**Your assignment**
Return the lines of the data below, from the one containing "The width and" through the very last, exactly and with both ends included; no pictures.

**Stored records**
■ ■ ■ ■ ■ ■ ■

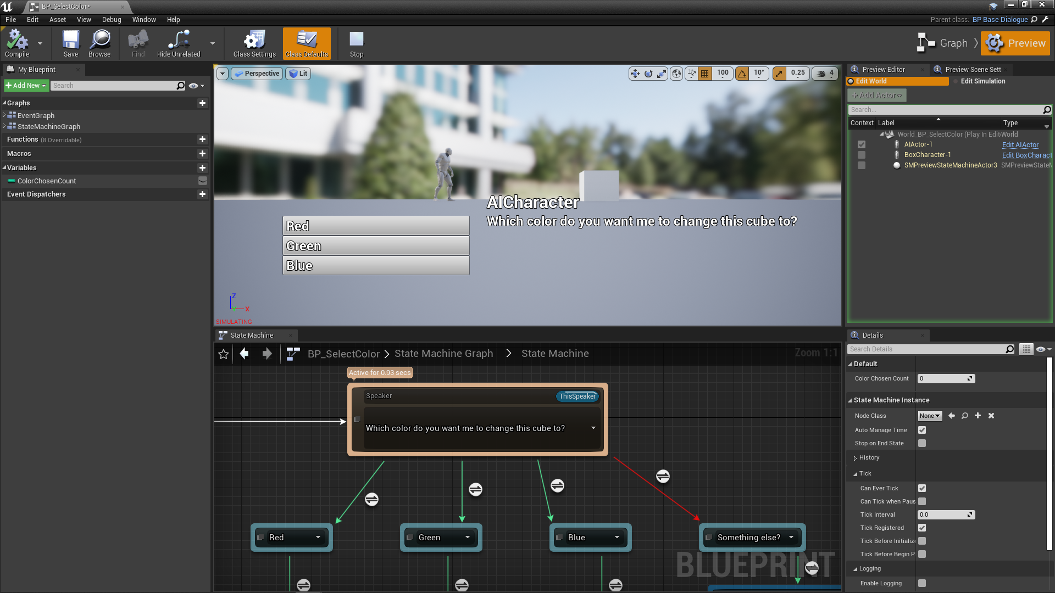Open the Debug menu

tap(112, 20)
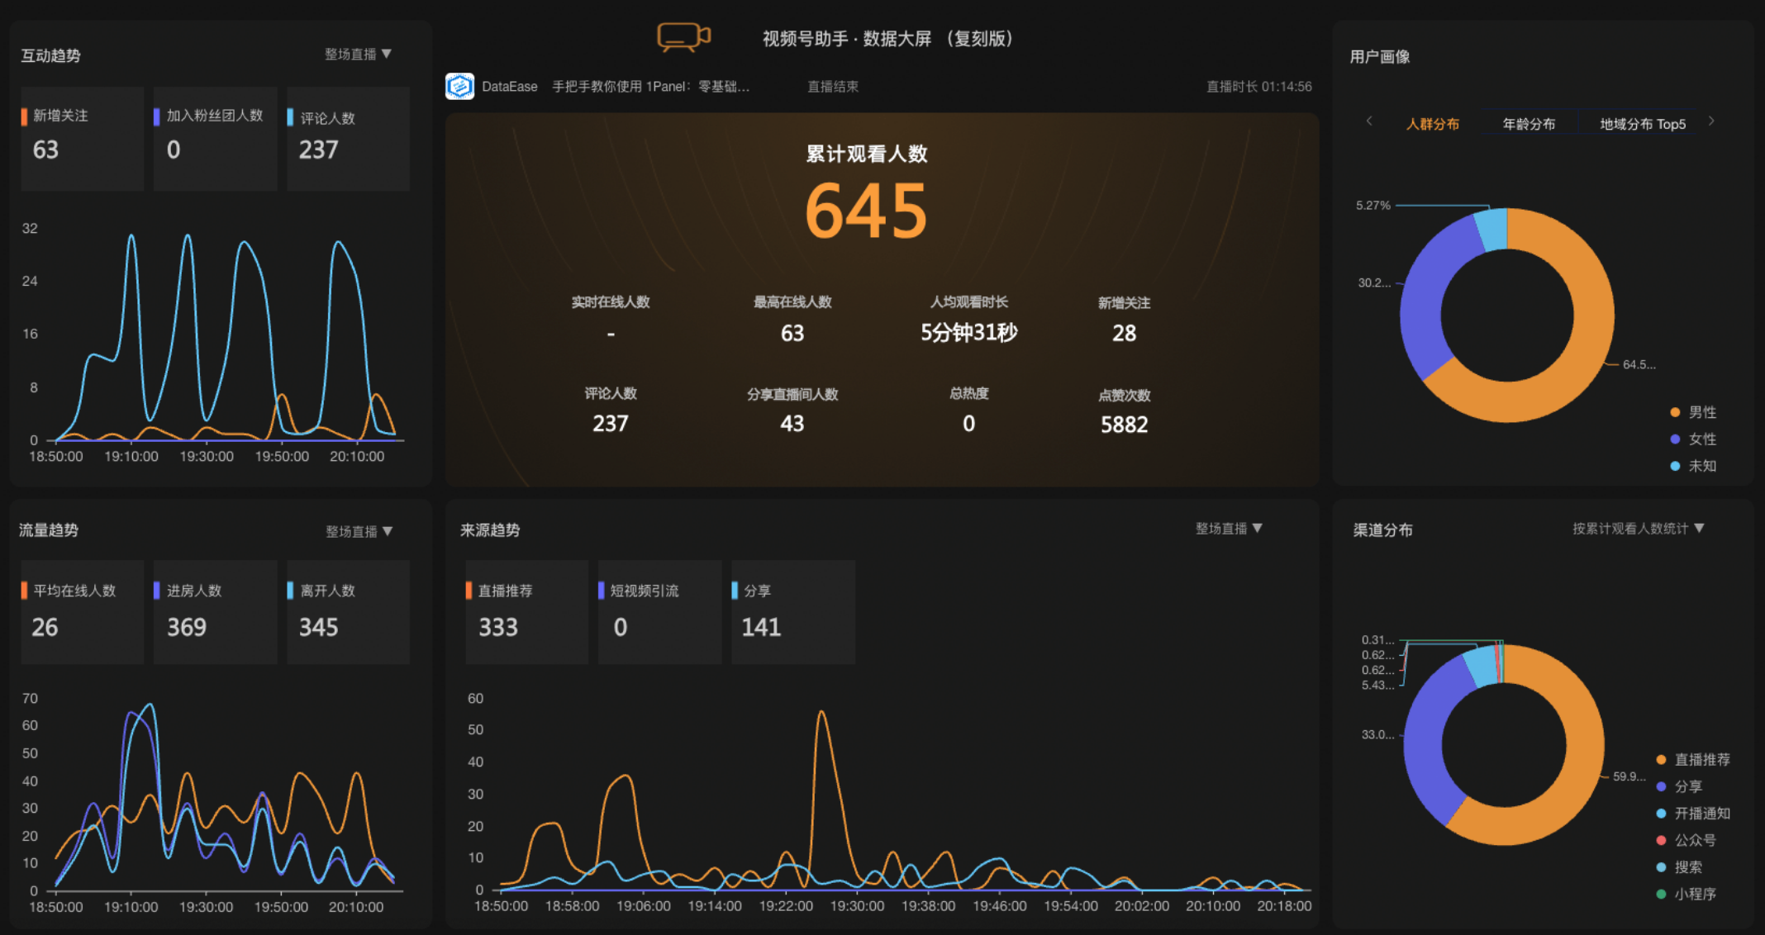Click the orange video camera logo icon
The image size is (1765, 935).
click(x=683, y=37)
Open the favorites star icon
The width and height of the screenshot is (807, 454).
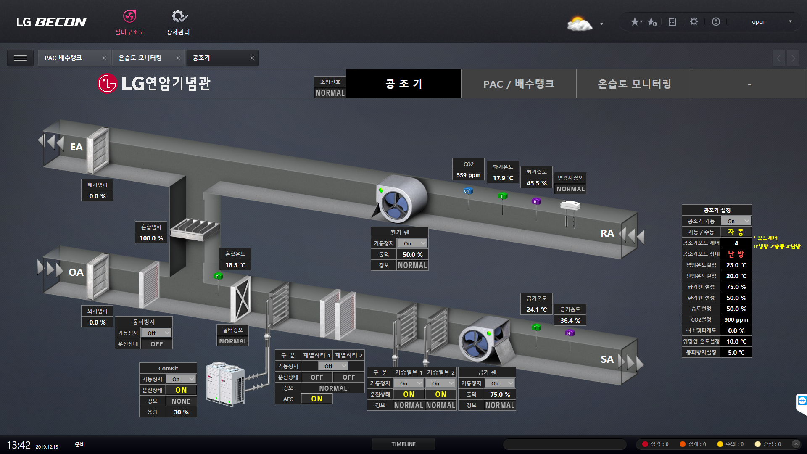pyautogui.click(x=635, y=22)
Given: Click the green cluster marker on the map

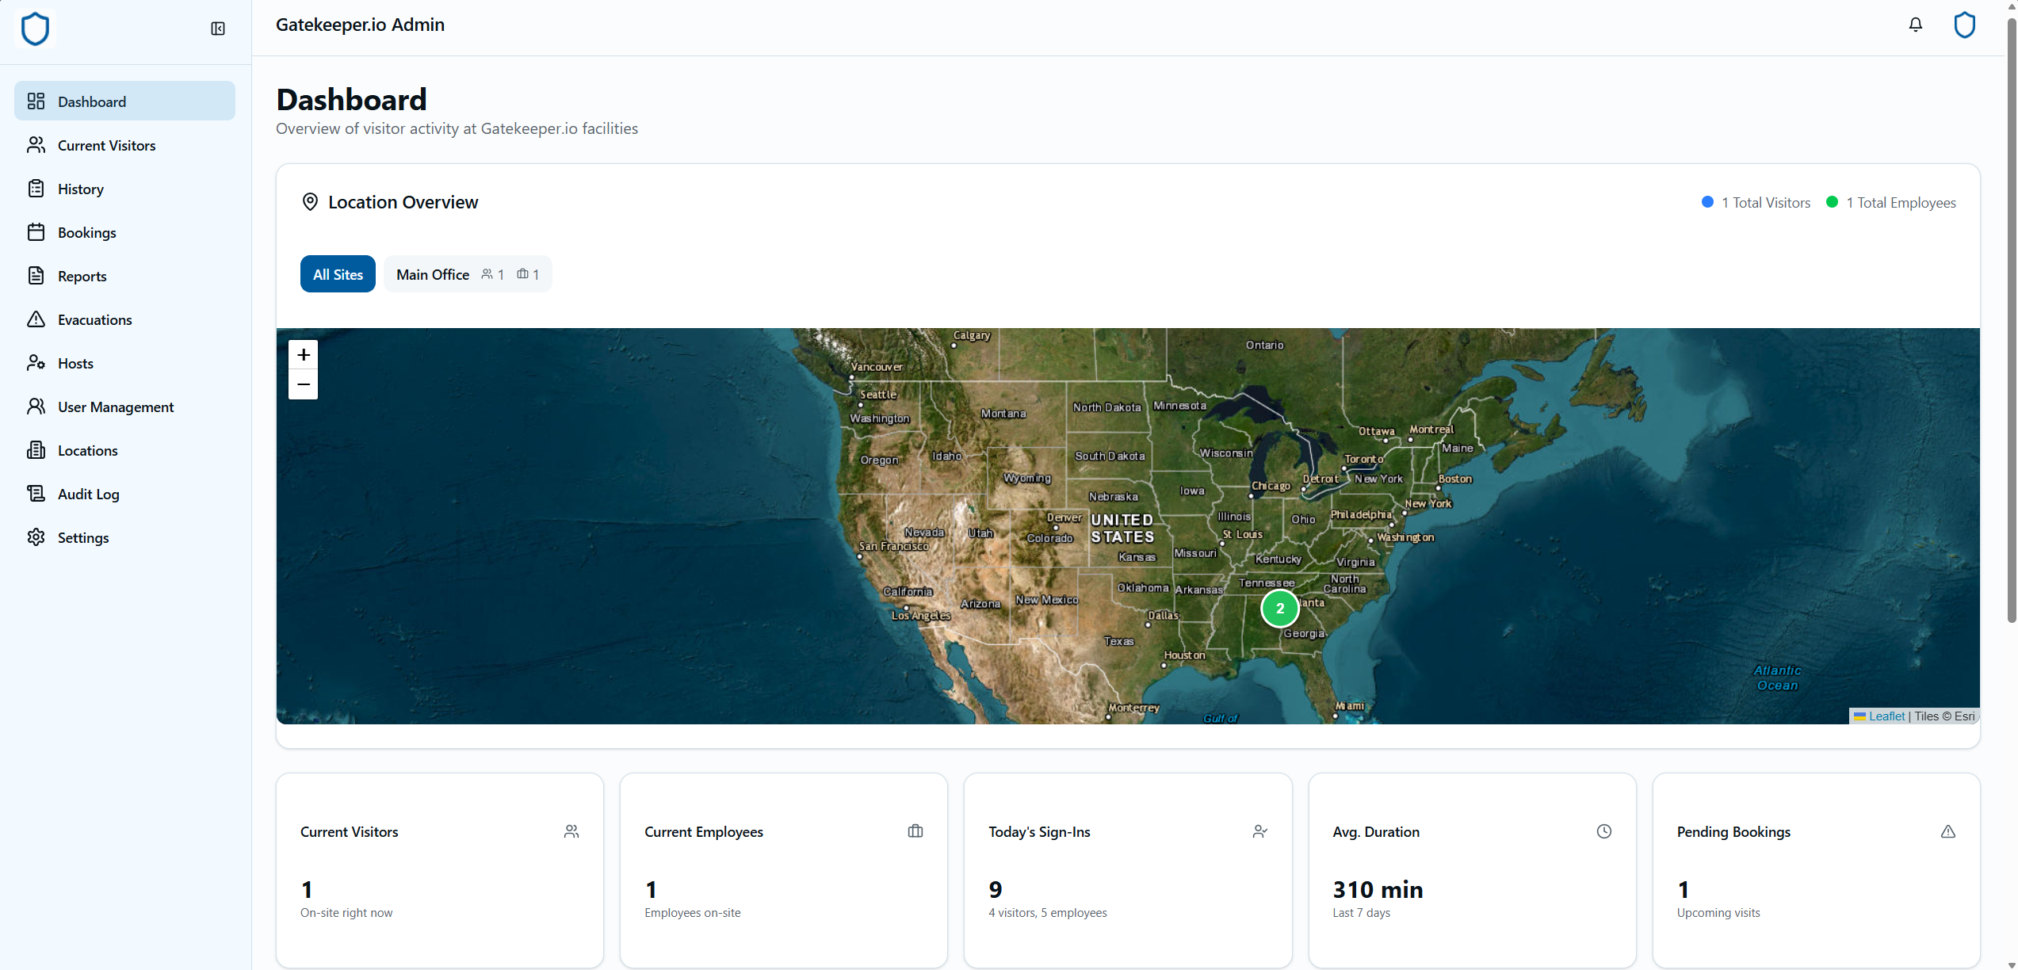Looking at the screenshot, I should coord(1280,609).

■ ■ ■ ■ ■ ■ ■

**Written reply**
The width and height of the screenshot is (807, 454).
pyautogui.click(x=635, y=22)
Given: Click the green cluster marker on the map

Looking at the screenshot, I should coord(1280,609).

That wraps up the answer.